By Sandy Arndt Sweetgrass Writer BANFF

Volume

20

Issue

9

Year

2013

For the second time since its creation in 2008, the Nexen Chair in Indigenous Leadership at The Banff Centre has been awarded to an Indigenous woman with a passion for advancing Indigenous learning. Dr. Lois Edge takes over from Dr. Cynthia Wesley-Esquimaux, whose work during her four-year term included ground-breaking research led by program director Brian Calliou.
 “Dr. Edge has a proven track record of community-based research, has done research for national Indigenous organizations, and is very enthusiastic to bring that experience to our Indigenous leadership applied research strategy,” said Calliou. “We are so pleased to have her as part of our team.”

Calling herself an “ordinary Indigenous woman,” Edge says she was surprised and pleased to learn of her appointment to the Nexen Chair.

“Dr. Wesley-Esquimaux and Brian Calliou demonstrate those Indigenous leadership qualities that we all aspire to,” she said. “Building on their research and bringing my interests and strengths in terms of Indigenous education and health are two goals that are intertwined.
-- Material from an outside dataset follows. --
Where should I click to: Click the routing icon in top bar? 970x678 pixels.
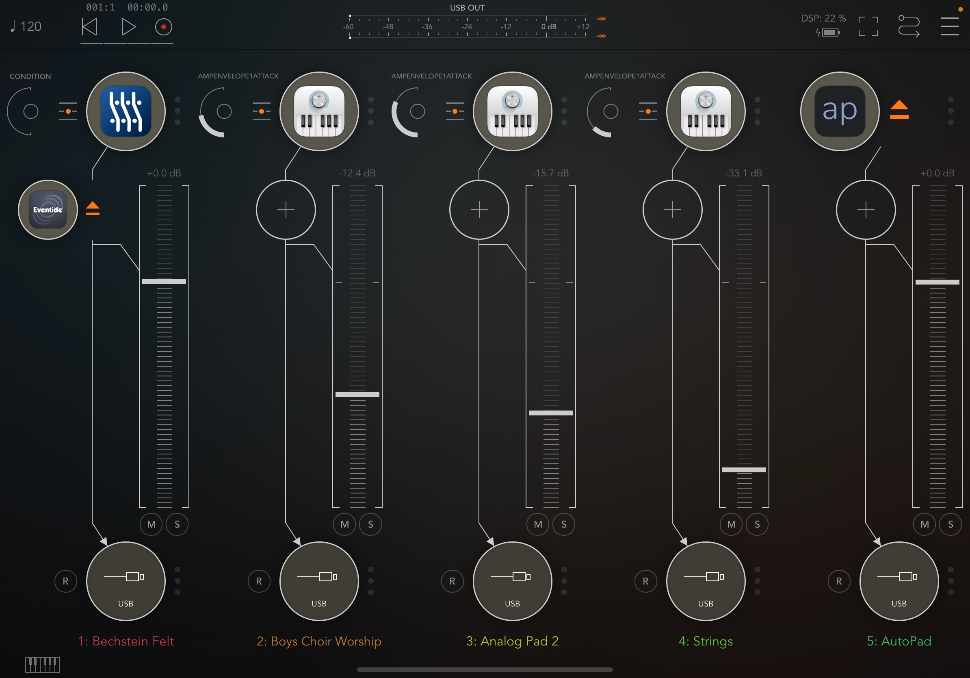click(x=908, y=26)
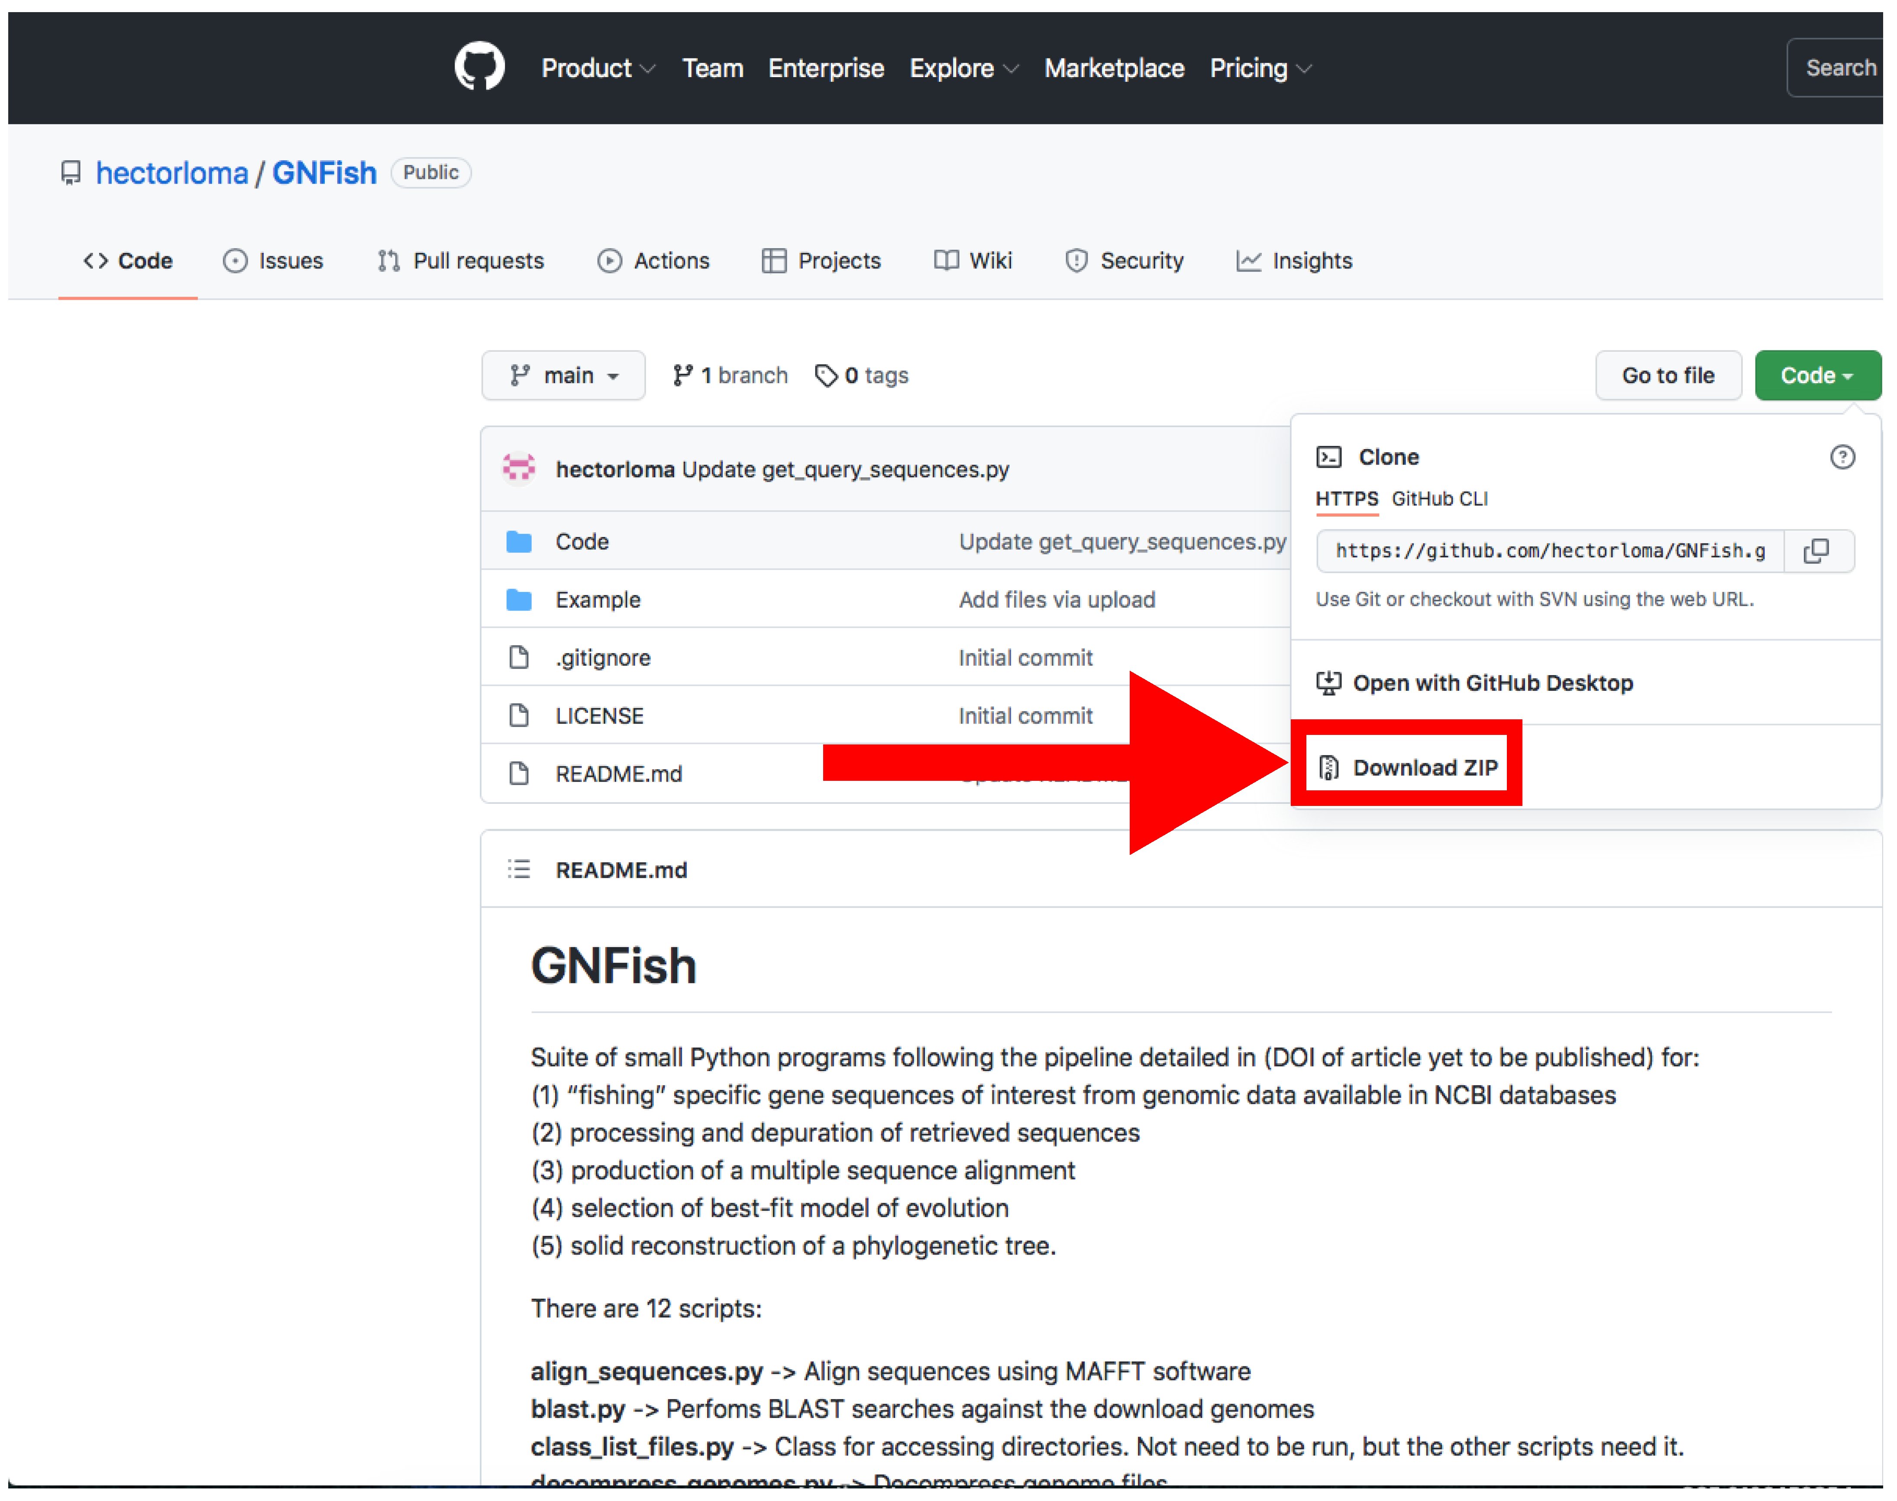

They go hand in hand. Indigenous women and Indigenous art forms are important to the work that’s being done, and I’m hoping I can contribute to that.”

How that contribution will take shape is defined in part by the role itself. Supported by a $1 million investment by Nexen, the Nexen chair “leads research and reporting on successes and wise practices among Indigenous communities, businesses and leaders,” according to the announcement released in June.

Edge holds a PhD in Educational Policy Studies, specializing in Indigenous Peoples Education from the University of Alberta, and has worked to further the cause of education for First Nations, Inuit and Métis communities through various roles with Alberta Education and Athabasca University.

But the soft-spoken scholar is quick to say that she grew up on the land, raised in Fort Smith and Hay River. Her heritage is a proud blend of Gwich’in Cree Metis: French Cree Métis on her mother’s side and Gwich’in English Scottish on her fathers.

Edge learned about traditional crafts by watching her grandmother stitch intricate beadwork into her moccasins and parkas. She was honoured to find out that a pair of those moccasins is now part of a collection at the Pitt Rivers Museum at the University of Oxford in the UK. She described the spiritual quality of a journey she made to visit the museum, and the sense of reconnection with her own history as she held the precious moccasins in her hands.

When Edge decided to seek a post-secondary education, she wanted to learn more about Indigenous people but found little curriculum available at the time.

“I was in the Cree course, which grounded me,” she said. “I turned to anthropology, a window into Indigenous people in North America.”

When she entered her doctoral studies at the University of Alberta, Edge was encouraged toward the Indigenous People’s education specialization with the department of Educational Policy. A new program at the time, it was developed by Drs. Stan and Peggy Wilson who believed in getting teachers out of the classroom to teach using the land and the resources of nature.

“Indigenous students could learn from Indigenous scholars and Elders about Indigenous ways of knowing, teaching and being. It was cutting edge at the time, one of the first in the nation,” she said.

As Edge steps into the Nexen Chair role, she hopes for time to think and reflect.

“I’m looking forward to the opportunity to learn, to be affiliated with the Indigenous Leadership program at the Banff Centre in terms of the quality of the workshops. They are of the highest calibre, as is their faculty. I’m hoping there will be opportunities for thinking, reflection and writing, and to engage with individuals and new forums or environments that I might not otherwise have.”